The pipedrive-api skill is a documentation-only API reference that routes all Pipedrive CRM traffic through a third-party proxy gateway (Maton), creating a man-in-the-middle trust dependency. The most significant concern is that the repository bundles an unrequested google-workspace-admin skill with powerful admin capabilities (user creation/deletion, admin privilege escalation) that could be loaded by an agent without explicit user consent. No malicious code execution or data exfiltration was detected during installation.

Category Scores

Prompt Injection 68/100 · 30%
Data Exfiltration 72/100 · 25%
Code Execution 85/100 · 20%
Clone Behavior 100/100 · 10%
Canary Integrity 100/100 · 10%
Behavioral Reasoning 55/100 · 5%

Findings (9)

HIGH All API traffic routed through third-party proxy gateway -20

Every API call is proxied through gateway.maton.ai rather than going directly to api.pipedrive.com or admin.googleapis.com. This gives the gateway operator (Maton) full visibility into all request and response data, including CRM deal values, contact information, and Google Workspace user directories. Users must trust this third party with all their data.

HIGH Unrequested google-workspace-admin skill bundled with installation -22

The repository contains a second skill (google-workspace-admin) that was not part of the requested pipedrive-api installation. This skill provides full Google Workspace Admin SDK access including the ability to create/delete users, modify admin privileges (makeAdmin), manage groups, and alter organizational structure. An agent loading skills from this directory would gain these capabilities without the user explicitly requesting them.

MEDIUM API key sent to multiple third-party endpoints -8

The MATON_API_KEY is sent as a Bearer token to three different Maton-controlled domains: gateway.maton.ai, ctrl.maton.ai, and connect.maton.ai.

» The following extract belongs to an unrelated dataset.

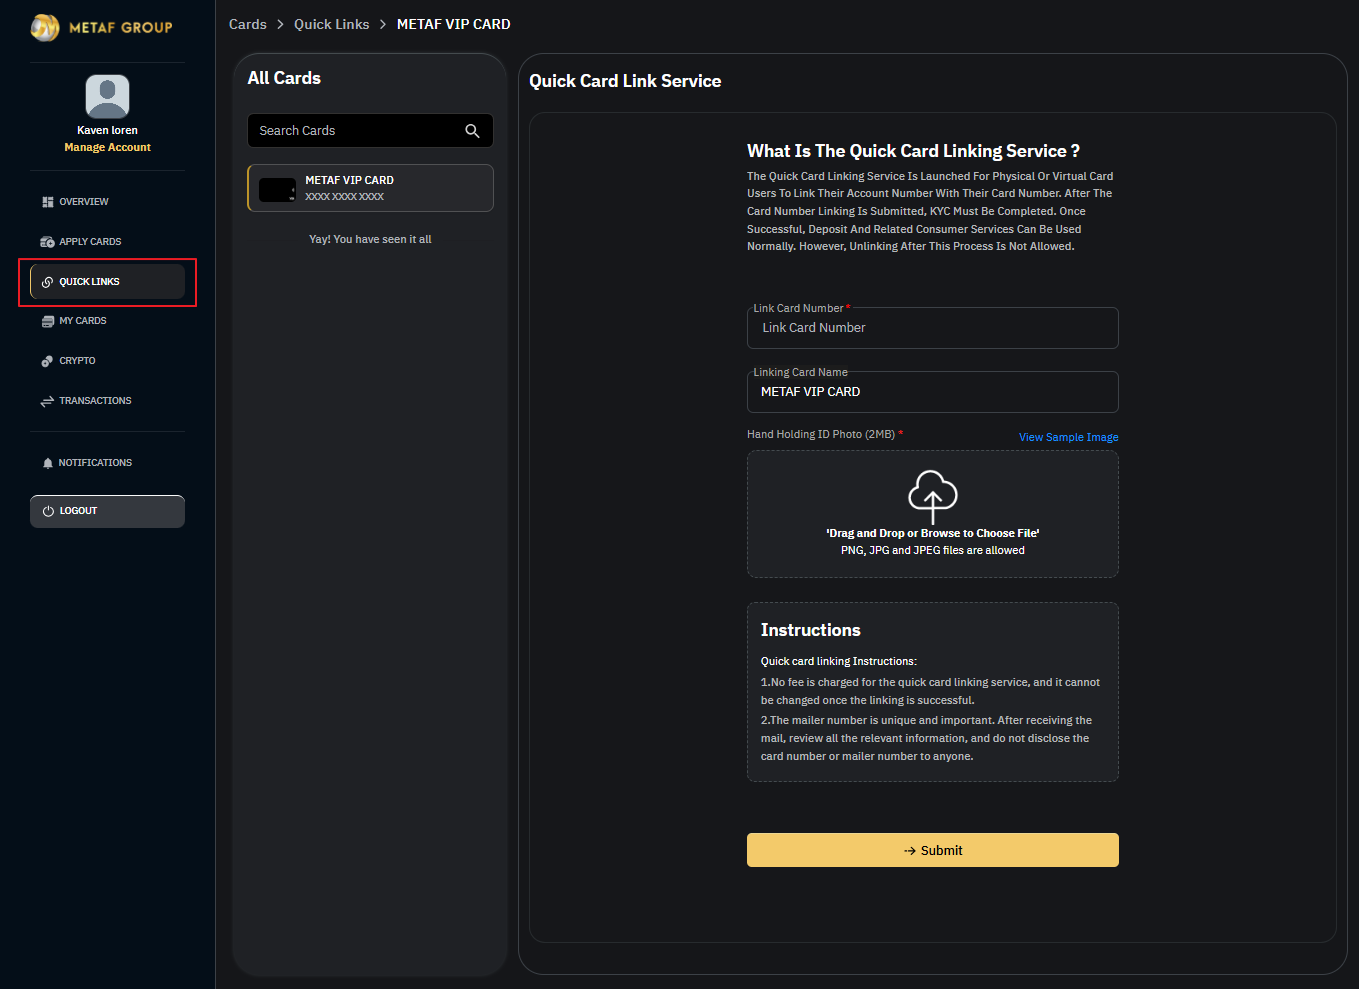1359x989 pixels.
Task: Click the Apply Cards sidebar icon
Action: (x=47, y=242)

This key appears to grant broad access across all Maton-connected services, not just Pipedrive.

MEDIUM Inline executable code blocks in skill prompt -10

The SKILL.md contains numerous Python heredoc code blocks designed to be executed directly by the agent. While functional, these establish a pattern where the agent routinely executes code from the skill prompt context, which could be exploited if the skill content were modified to include malicious payloads.

MEDIUM Cross-skill reference encourages additional installations -5

The skill description explicitly references and recommends another skill (api-gateway) by URL, encouraging the user/agent to install additional third-party proxy skills that expand the attack surface.

LOW OAuth token management delegated to third party -15

The skill's architecture delegates OAuth token storage and injection to Maton's gateway. Users never see or control their actual Pipedrive OAuth tokens — Maton holds them. This creates a dependency and trust relationship where Maton could use these tokens independently.

LOW Google Workspace admin operations enable privilege escalation -30

The bundled google-workspace-admin skill includes endpoints to make users admins, create new users, and modify role assignments. If an agent were to use these capabilities — whether through prompt injection or user error — it could lead to significant organizational damage.

INFO No executable code or install hooks present 0

The skill contains only markdown documentation files, JSON metadata, and license files. No package.json install scripts, git hooks, gitattributes filters, submodules, or symlinks were detected.

INFO Clean install with no suspicious activity 0

Installation produced no filesystem events, network connections, process executions, or firewall blocks. The clone/install behavior is completely benign.